Darcy glanced toward the crowd. “Then we are both admirably sensible.”

“Unusually so.”

Darcy’s gaze followed the thread of her voice, settling briefly on the back of Marlowe’s uniform.

“He seems… earnest,” he said.

“Oh, painfully,” Elizabeth replied. “And dreadfully courteous. I do wish he would contradict me more.”

“Perhaps he is too wise.”

“Or too cautious. There is nothing so tedious as unrelenting agreement.”

He looked at her. “I had not found you tedious.”

Her eyes flicked to his, sharp and unreadable. “You have never agreed with me long enough to find out.”

A breath passed between them—shallow, charged, entirely inappropriate.

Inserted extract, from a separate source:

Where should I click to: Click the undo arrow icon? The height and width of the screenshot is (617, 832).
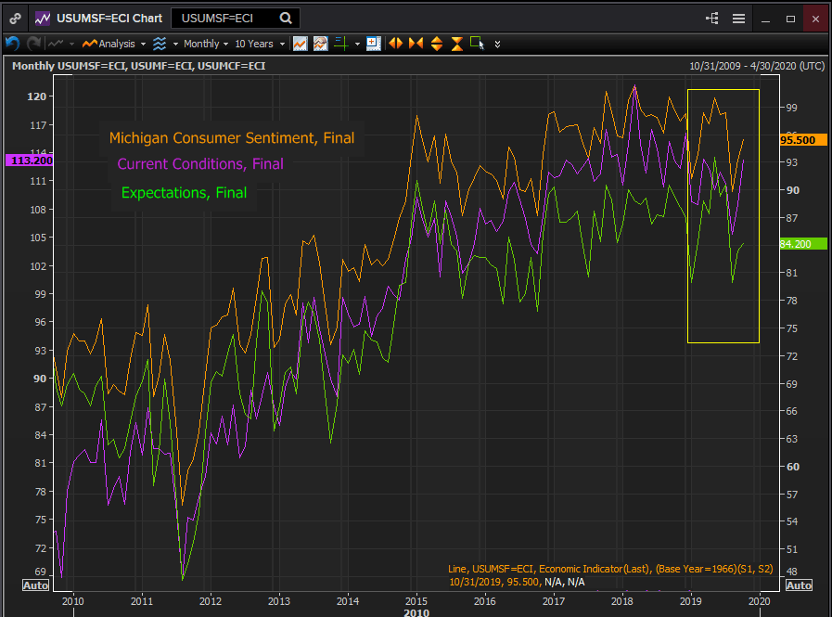click(x=12, y=44)
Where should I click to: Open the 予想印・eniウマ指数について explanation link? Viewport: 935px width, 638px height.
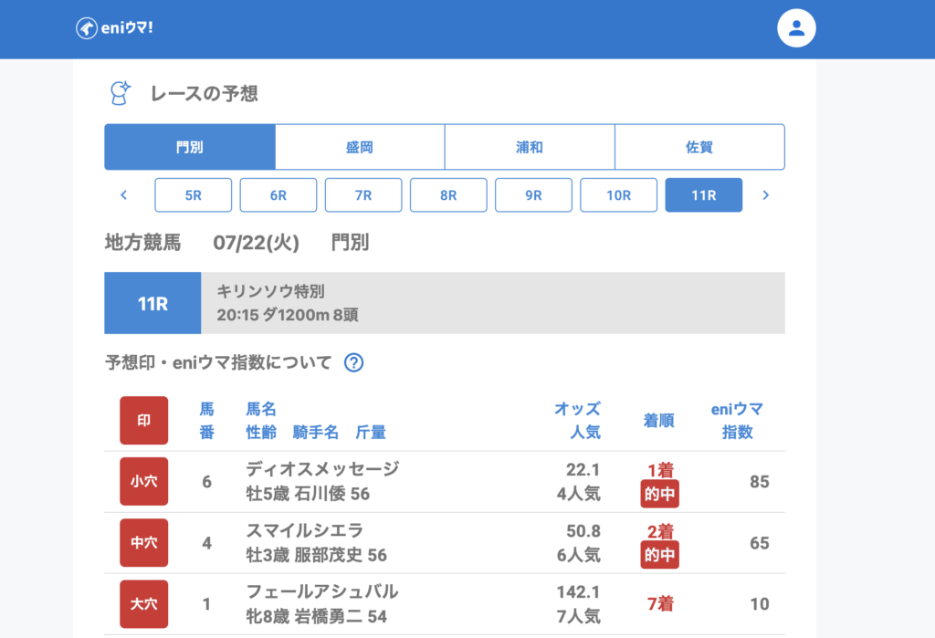(218, 362)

Elizabeth smoothed her glove. “You ought to return to Miss Ashford. I believe she was preparing to astonish you with her views on classical architecture next.”

“I am braced for it.”

She glanced up, a reluctant smile tugging at the corner of her mouth. “Be kind.”

“Always.”

She dipped her head, almost a bow, and slipped away into the crowd—leaving him standing very still, wondering whether anyone else had ever made being reasonable feel quite so foolish.

Chapter Twenty-Six

20 December

Captain Marlowe’s handwriting wasunexpectedly elegant. That was her first thought.

The second, more pressing thought was that she had no more than five days—perhaps six—before some unnamed social guillotine came down upon her neck.

Elizabeth folded the note again and set it beside her teacup. It had arrived that morning by hand, delivered with an unnecessary flourish by a footman in a naval-blue livery. Inside was a neatly penned invitation to a Christmas gathering near the Serpentine—a skating party hosted by one of Marlowe’s cousins. He had included a line in his own hand, tucked just below the printed card:

“It would be the greatest honor to steady your hand on the ice—if I might be so bold. And I should be pleased if your sister wished to attend us as well. Yours, with admiration and a good deal of hope—M.”

It was not poetry, precisely. But it was close enough to make her stomach twist in several directions at once.

A Christmas outing. Music, lanterns, ice that would groan politely beneath her boots while Captain Marlowe offered his arm and said something gallant about the stars. It was exactly the sort of invitation she needed at exactly the right moment.

The gathering was public, which meant spectators. It meant opportunity. It meant she could be seen in his company, and possibly claimed by it. And Captain Marlowe—poor nervous man that he was—would never invite her at all unless he hoped for something more.

She lifted her teacup to her lips and stared at the folded note.

He was the best prospect she had. He was generous. Affable. Inclined to flattery. And if he asked every five minutes whether she preferred orange punch or lemon, well… she could learn to tolerate attentiveness.

She had no illusions about love. Love was not what one needed when one's reputation hung by a thread sewn by a jealous rival. What she needed was a husband who would not flinch at scandal. One who admired her enough to forgive it—or better, to dismiss it entirely.

Better that than the world thinking her too clever to wed.

Better a man who admired her blindly than one who saw all too clearly.